## PROBLEM DESCRIPTION
Rewrite the rows starting at the line that has "You are a GUI" and going through the last row, putting "screen capture" wherever "screenshot" appears and changing nothing else. Don't include the pictures in your answer.
----- STORED ROWS
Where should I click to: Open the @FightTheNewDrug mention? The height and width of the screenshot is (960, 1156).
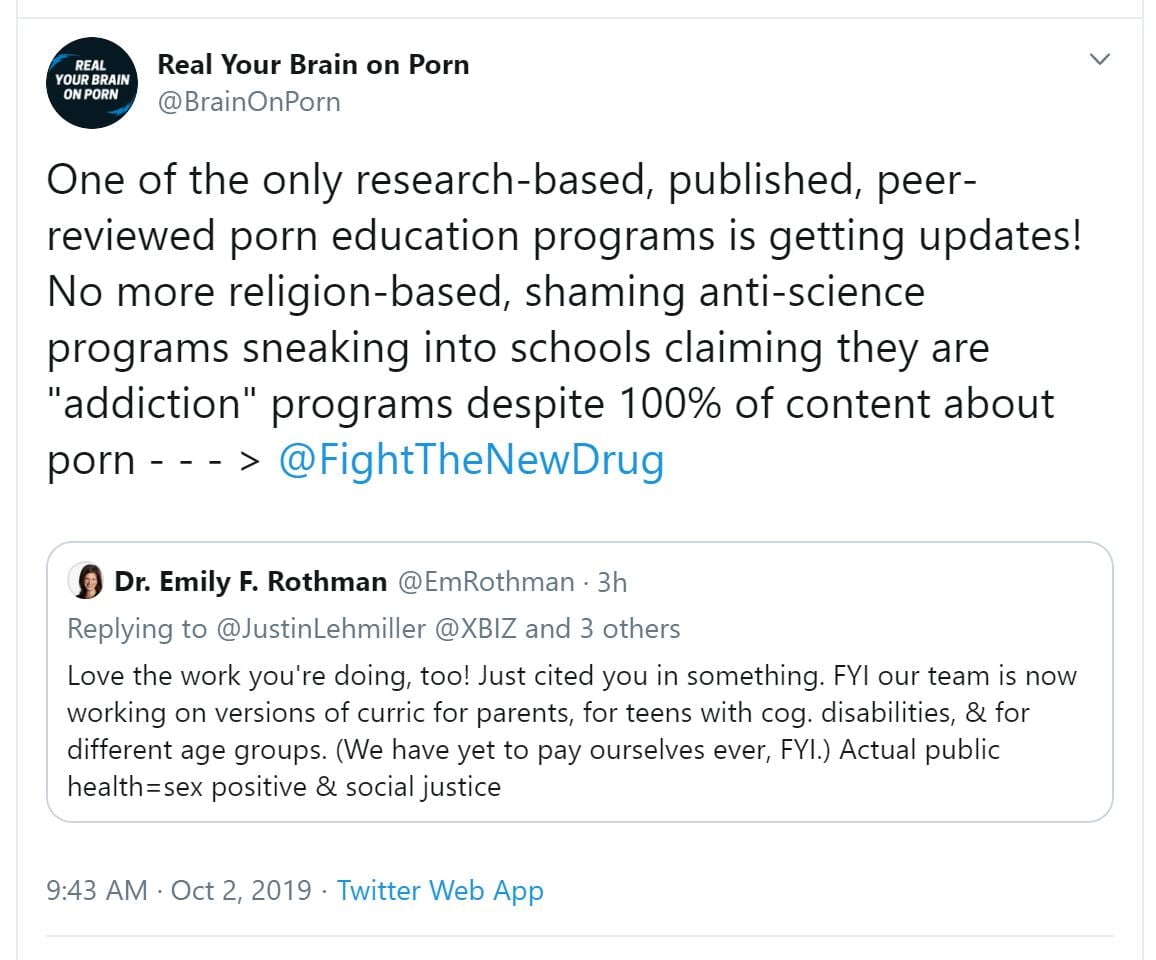click(x=470, y=460)
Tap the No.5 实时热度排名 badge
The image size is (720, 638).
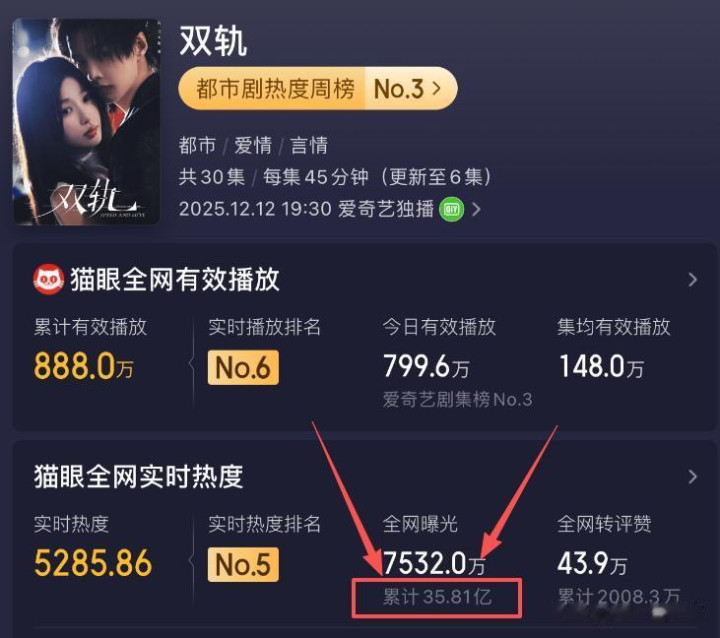pyautogui.click(x=243, y=565)
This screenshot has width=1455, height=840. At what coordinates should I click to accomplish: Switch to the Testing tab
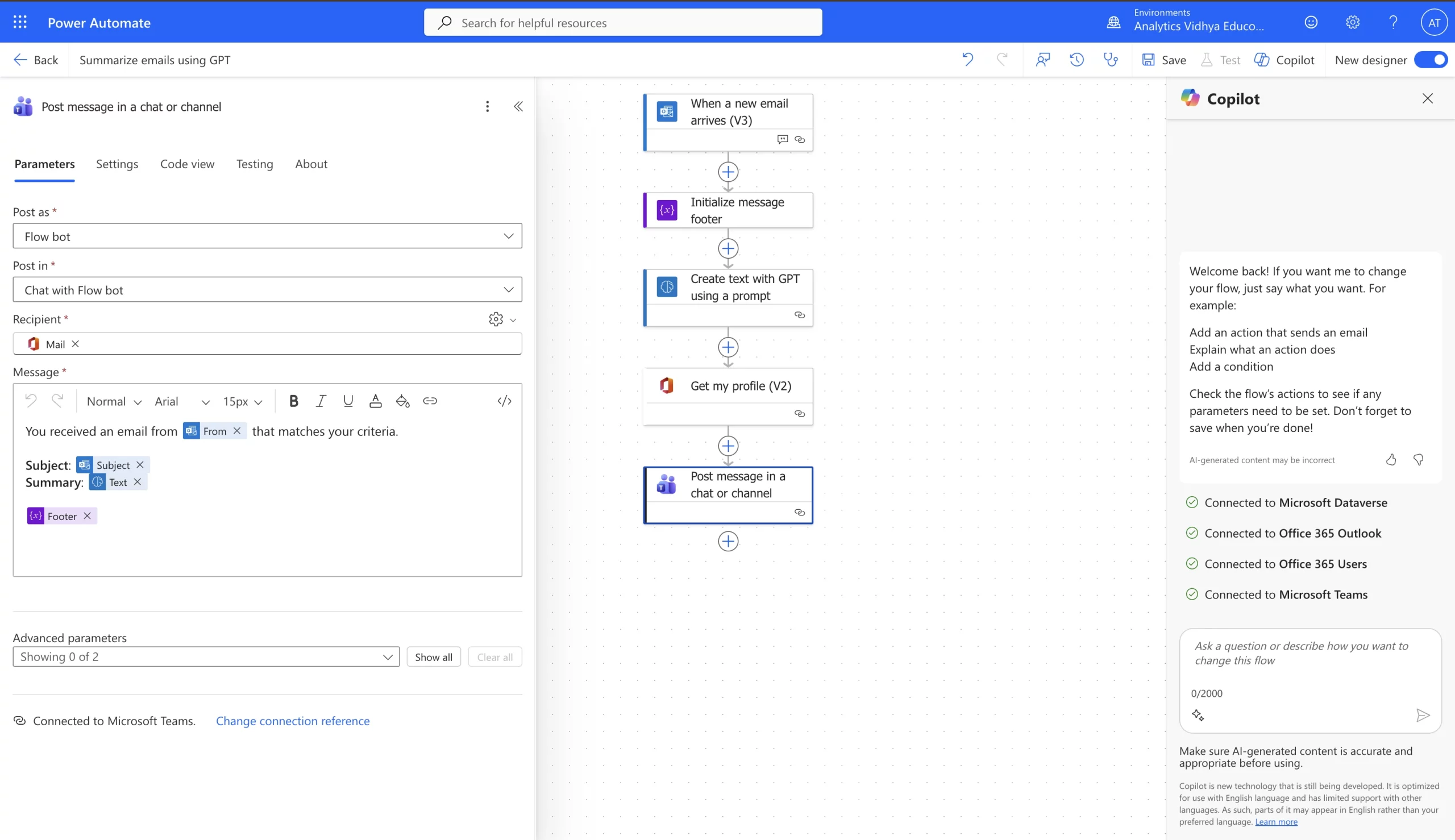[x=255, y=164]
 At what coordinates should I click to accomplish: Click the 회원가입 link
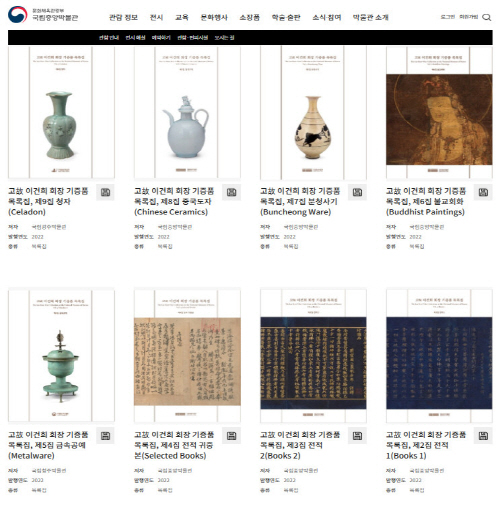pyautogui.click(x=469, y=17)
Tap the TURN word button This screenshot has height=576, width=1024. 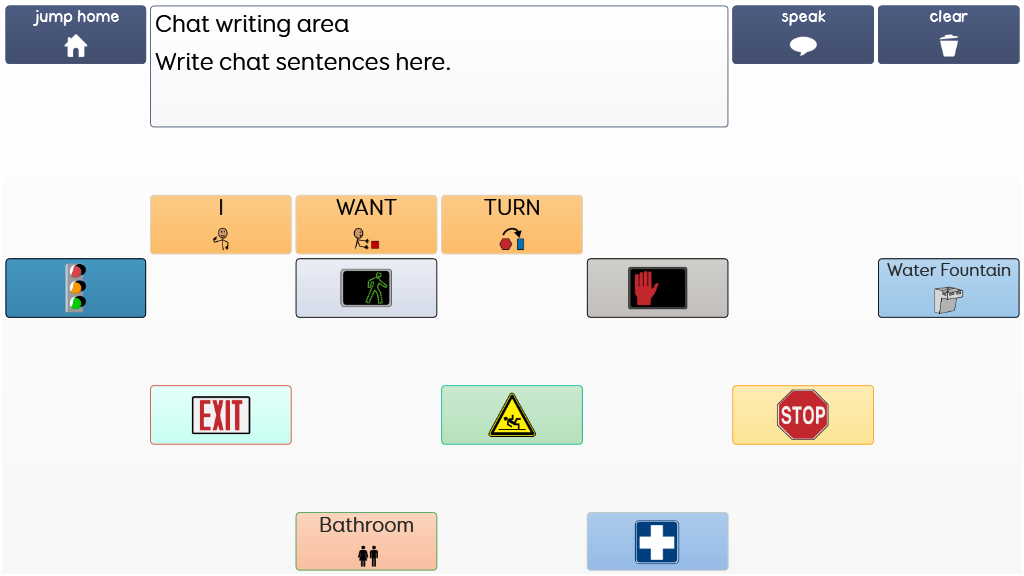pyautogui.click(x=512, y=224)
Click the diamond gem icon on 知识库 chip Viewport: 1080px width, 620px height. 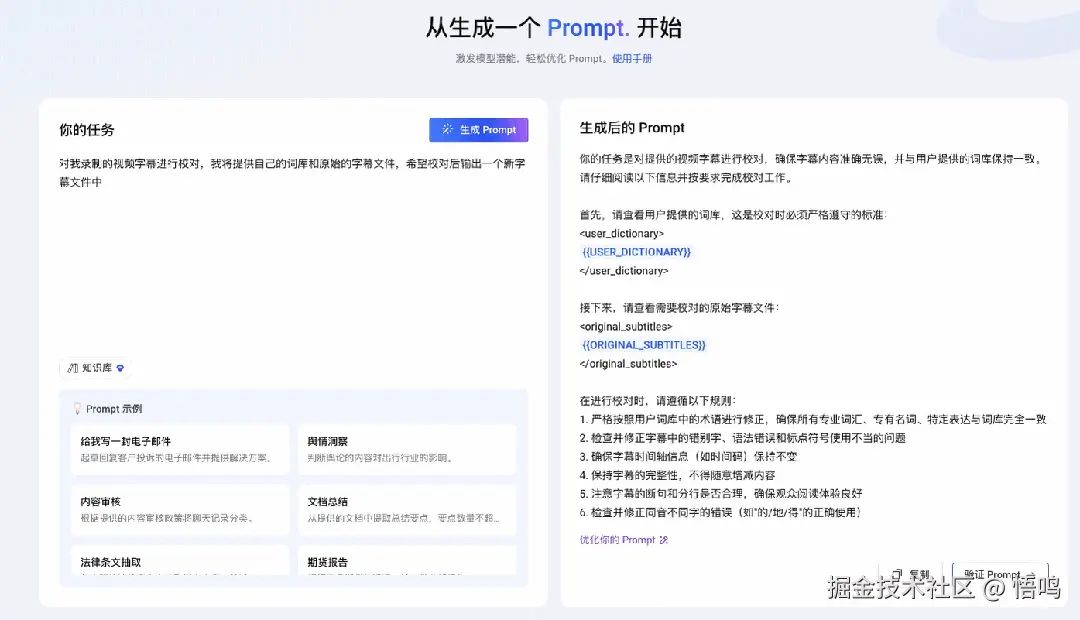122,368
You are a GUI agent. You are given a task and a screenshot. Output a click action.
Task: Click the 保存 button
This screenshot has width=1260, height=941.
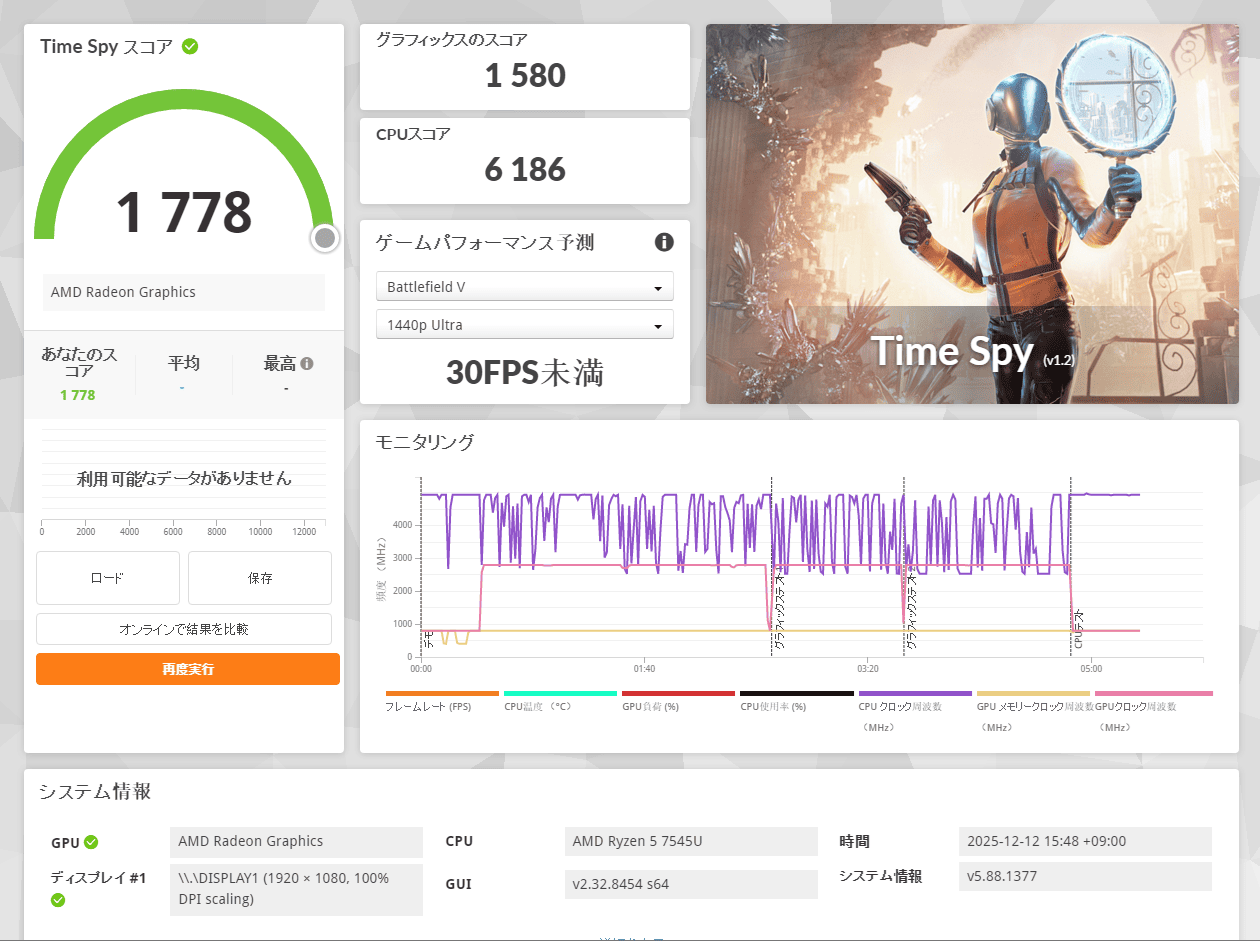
----------
## COMPLETED EXERCISE
You are a GUI agent. You are given a task and a screen capture. Output a click action.
Task: Click the 保存 button
This screen capture has width=1260, height=941.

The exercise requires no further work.